In his book, The Big Short, Michael Lewis documents the brilliant hedge fund manager Michael Burry, who made hundreds of millions when the U.S. housing market and mortgage-backed securities market collapsed in 2008. Bury found out at the age of 35 that he suffered from Asperger’s. Lewis wrote, “The diagnosis explained an awful lot about what he did for a living, and how he did it: his obsessive acquisition of hard facts, his insistence on logic, his ability to plow through reams of tedious financial statements.” Burry himself has said, “Only someone who has Asperger’s would read a subprime-mortgage-bond-prospectus.” In all seriousness, I am not calling Burry or others afflicted with Asperger’s lunatics. They are different from the rest of us in that they do not have the same emotional reactions to stimulus.


Systematic Investment Strategies operate without emotion

Based on the established fact that emotion drives poor investing decisions, I only have two choices. One is to retrain myself to strip emotion from my own investment process. The other is to turn to a systems based approach and cede control to a system. If emotion negatively affects investment and trading results, why not totally remove it from the equation and interpretation of results.


While all systematic investment models are somewhat biased by the subjectivity of inputs and coding done by humans, the output is an objective response to those specific inputs. Computer models use input variables to generate output, a response that is without emotion but based only on those inputs. Therefore, other than finding a rare investor or trader like Michael Burry, a computer program or a systems based approach to investing may be the next best thing.

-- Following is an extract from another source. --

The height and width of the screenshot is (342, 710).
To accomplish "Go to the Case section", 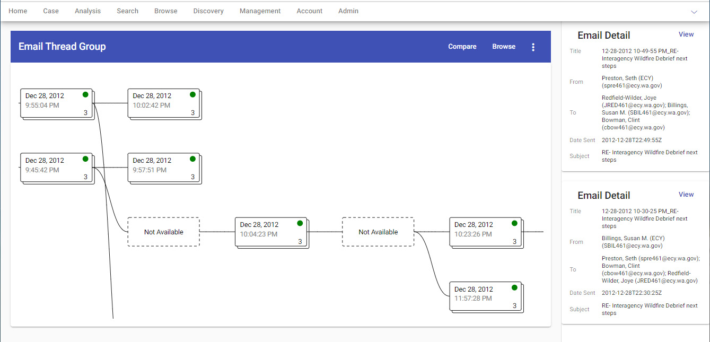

In most cases, it may even be better in that there is absolutely no human bias.


A systematic approach entails collecting data and using technical and fundamental tools in order to predict market action using historical patterns as a guide. History tends to repeat itself and market divergences tend to correct and revert to means over time. Therefore, patterns and price behavior observed and evaluated in a non-emotional environment are effective. These systems often yield results that outperform market indices and the human behavior of the smartest and most clued-in traders and investors.


The Carden Capital Smart Hedge™ Index remains in cash

Markets are currently enveloped in fear. That is why we are seeing declines in stocks and many other assets thus far in 2016. The only markets that have moved higher through the first two months of the year are high quality government bonds and precious metals. This clear flight to quality is a sign of the fear that remains prevalent in markets in the United States and around the world.


The Carden Capital Smart Hedge™ systematic signal switched to cash on December 11, 2015 when the S&P 500 index was trading at 2,012.37. Today on February 29th, the S&P 500 closed at 1,932.23 — a decrease of 4.0%. The index remains in cash and volatile market conditions promise to remain until certainty and stability returns. This is an example of a systematic index that is devoid of emotion as it operates through a system of data inputs and pattern recognition dating back decades minus the emotional aspects that can skew results.


Money managers or traders without emotional boundaries are a rare commodity indeed. At Carden Capital we do not believe it is possible to remove emotions entirely from our investment process.  Therefore we focus on systematic models that are meticulously tested and designed to offer superior risk adjusted returns.